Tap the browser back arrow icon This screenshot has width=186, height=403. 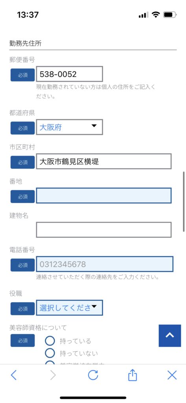coord(14,375)
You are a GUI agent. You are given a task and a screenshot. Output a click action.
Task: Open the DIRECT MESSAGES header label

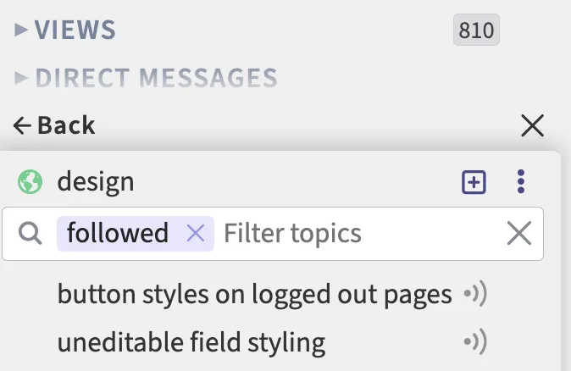click(157, 78)
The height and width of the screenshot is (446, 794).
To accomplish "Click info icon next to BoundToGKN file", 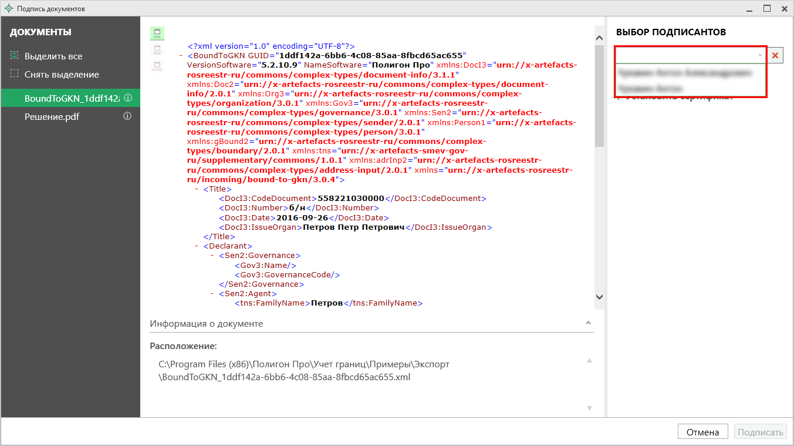I will tap(127, 98).
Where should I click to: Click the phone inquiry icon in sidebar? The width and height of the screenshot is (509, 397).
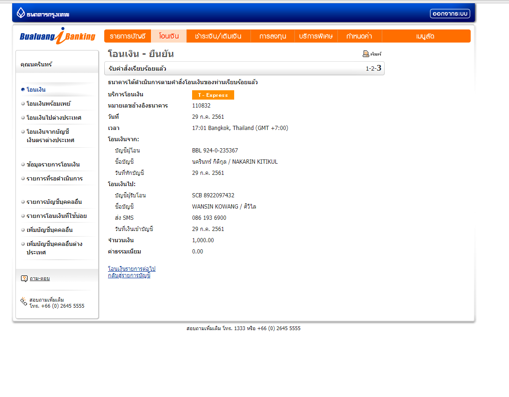pos(24,301)
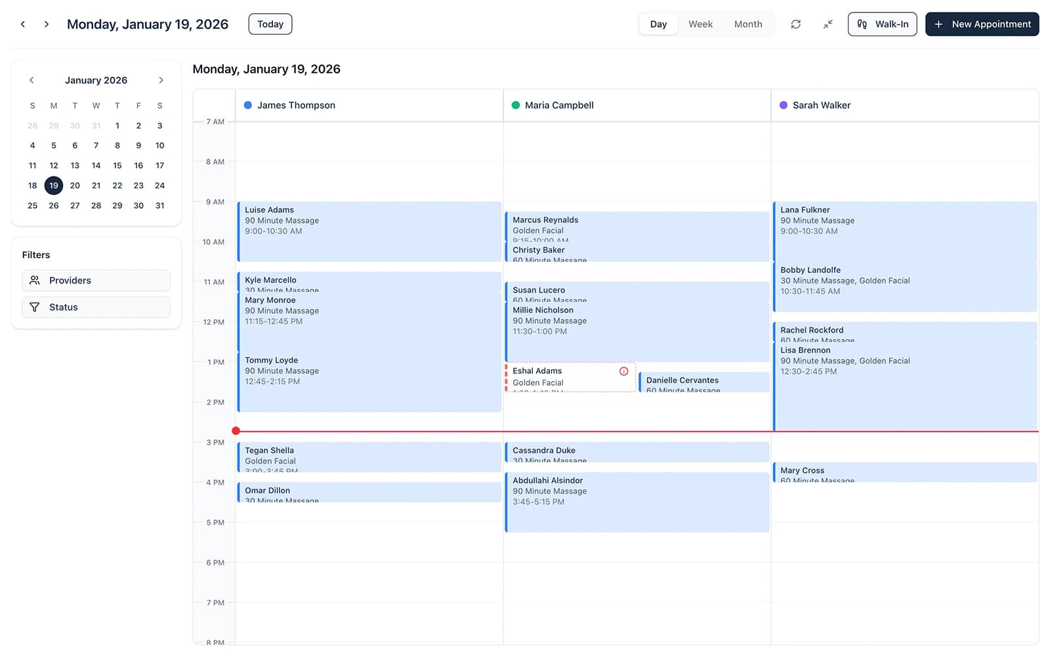Viewport: 1050px width, 656px height.
Task: Expand next month in the mini calendar
Action: pos(161,79)
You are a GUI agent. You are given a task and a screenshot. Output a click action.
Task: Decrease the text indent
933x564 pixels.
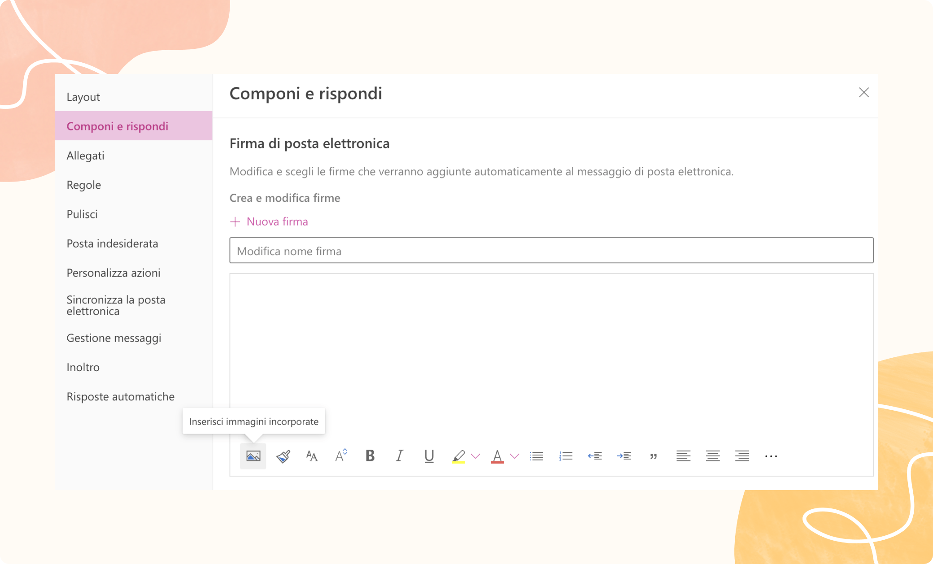[x=594, y=456]
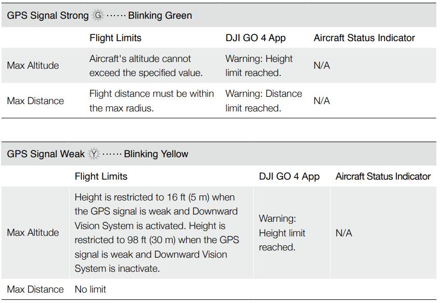Click "Aircraft Status Indicator" header in GPS Weak table
The height and width of the screenshot is (303, 440).
click(x=383, y=176)
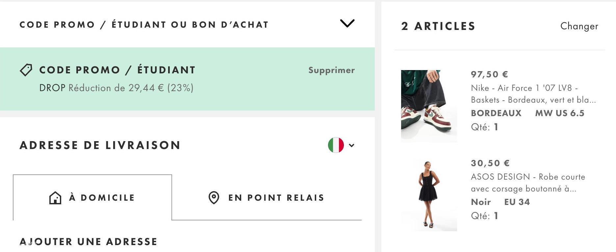Click the house icon for home delivery

point(55,198)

----------

Requirement
Reproduce the lines verbatim, starting at the line that contains "Where should I" and ending with the last of the lines. Leave the pictures out of your answer.

Answer below
Where should I click to: Click the phone inquiry icon in sidebar? The width and height of the screenshot is (509, 397).
pos(24,301)
Viewport: 1050px width, 656px height.
Task: Expand next month in the mini calendar
Action: pos(161,79)
You are a GUI agent. You are given a task and a screenshot. Output a click action.
Task: Decrease the text indent
933x564 pixels.
[x=594, y=456]
Click "Aircraft Status Indicator" header in GPS Weak table
The height and width of the screenshot is (303, 440).
click(x=383, y=176)
Click the house icon for home delivery

point(55,198)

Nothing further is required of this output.